- Nelleva Nelleva
- Coordinates: 30°27′17″N 96°11′11″W﻿ / ﻿30.45472°N 96.18639°W
- Country: United States
- State: Texas
- County: Brazos
- Elevation: 269 ft (82 m)
- Time zone: UTC-6 (Central (CST))
- • Summer (DST): UTC-5 (CDT)
- Area code: 979
- GNIS feature ID: 1380240

= Nelleva, Texas =

Nelleva is an unincorporated community in Brazos County, in the U.S. state of Texas. According to the Handbook of Texas, no population estimates were available for the community in 2000. It is located within the Bryan-College Station metropolitan area.

==History==
The community was founded at the start of the 20th century as a flag stop on the International-Great Northern Railroad. There was a church, a school, and several houses in 1940, of which only the homes remained in 1980. The community continued to be listed on state highway maps in 1992.

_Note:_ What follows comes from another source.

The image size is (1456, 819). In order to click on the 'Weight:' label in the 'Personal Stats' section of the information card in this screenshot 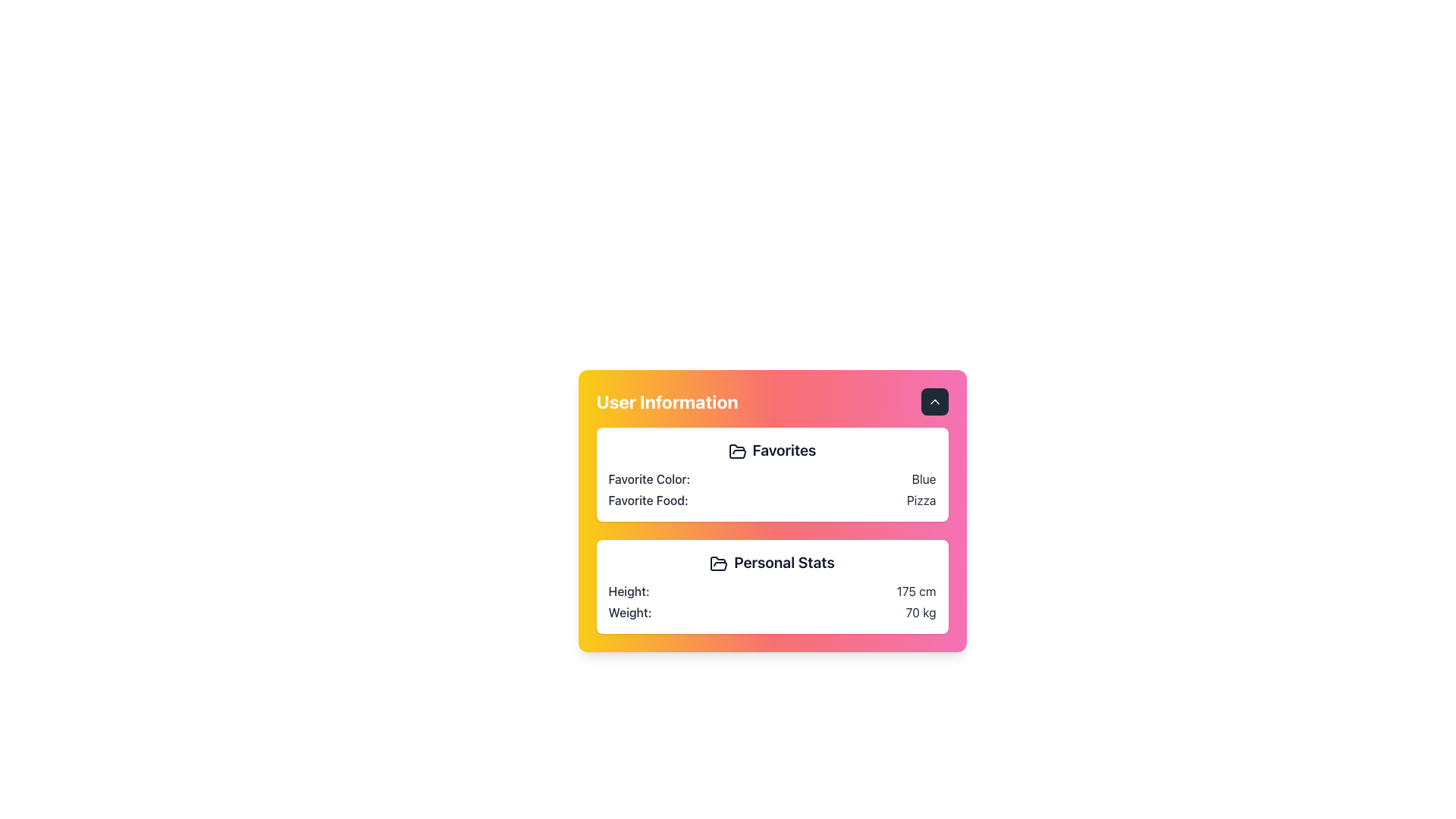, I will do `click(629, 611)`.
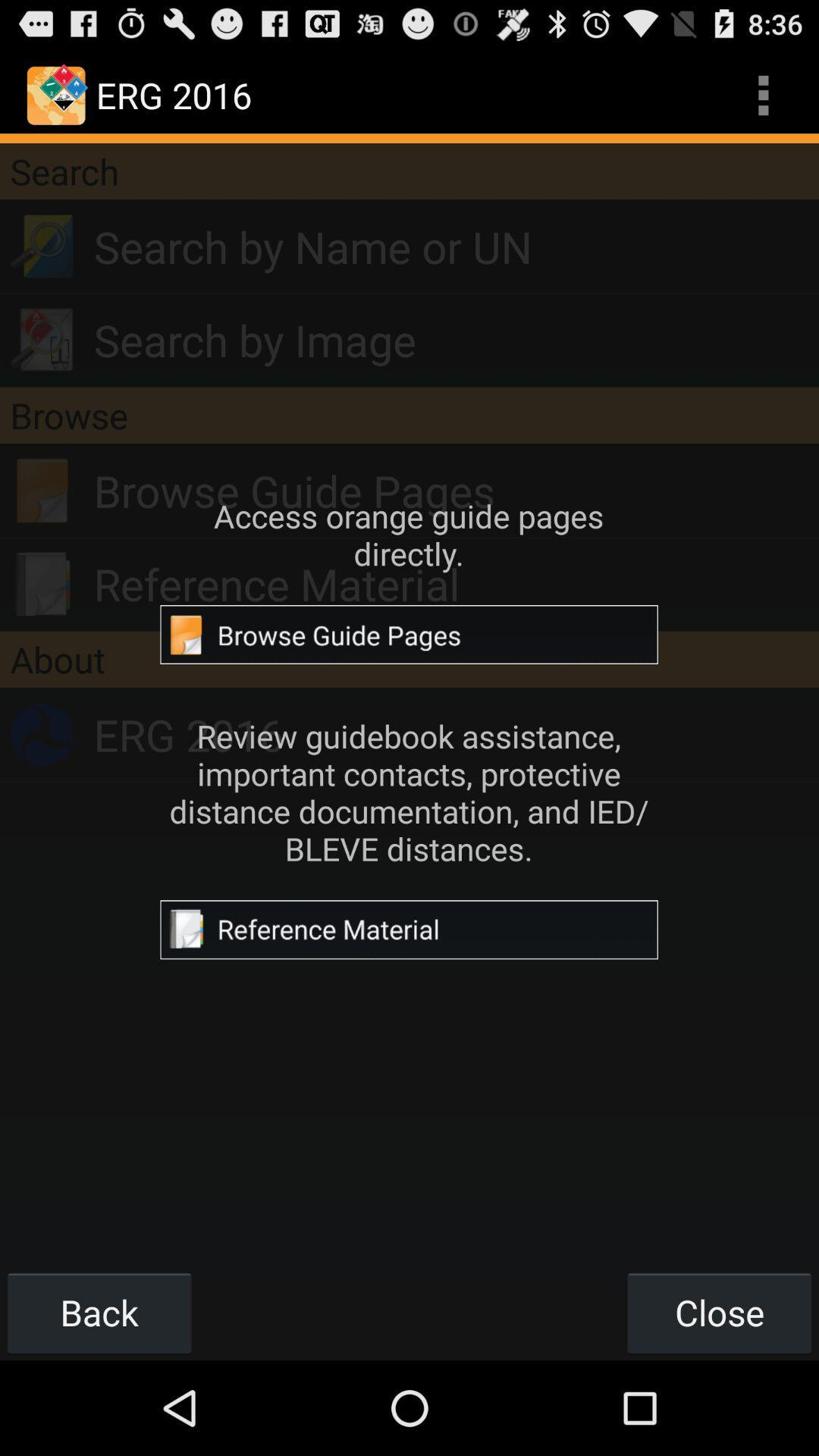 Image resolution: width=819 pixels, height=1456 pixels. I want to click on the app next to the erg 2016, so click(763, 94).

The Mexia-Nelleva Cutoff was built to shorten the distance between it and Mexia in 1905.

==Geography==
Nelleva is located at the intersection of Farm to Market Road 2154 and a county road on the Southern Pacific Railroad, 22 mi southeast of Bryan.

==Education==
Nelleva had its own school in 1940 and joined the Navasota Independent School District in the 1960s.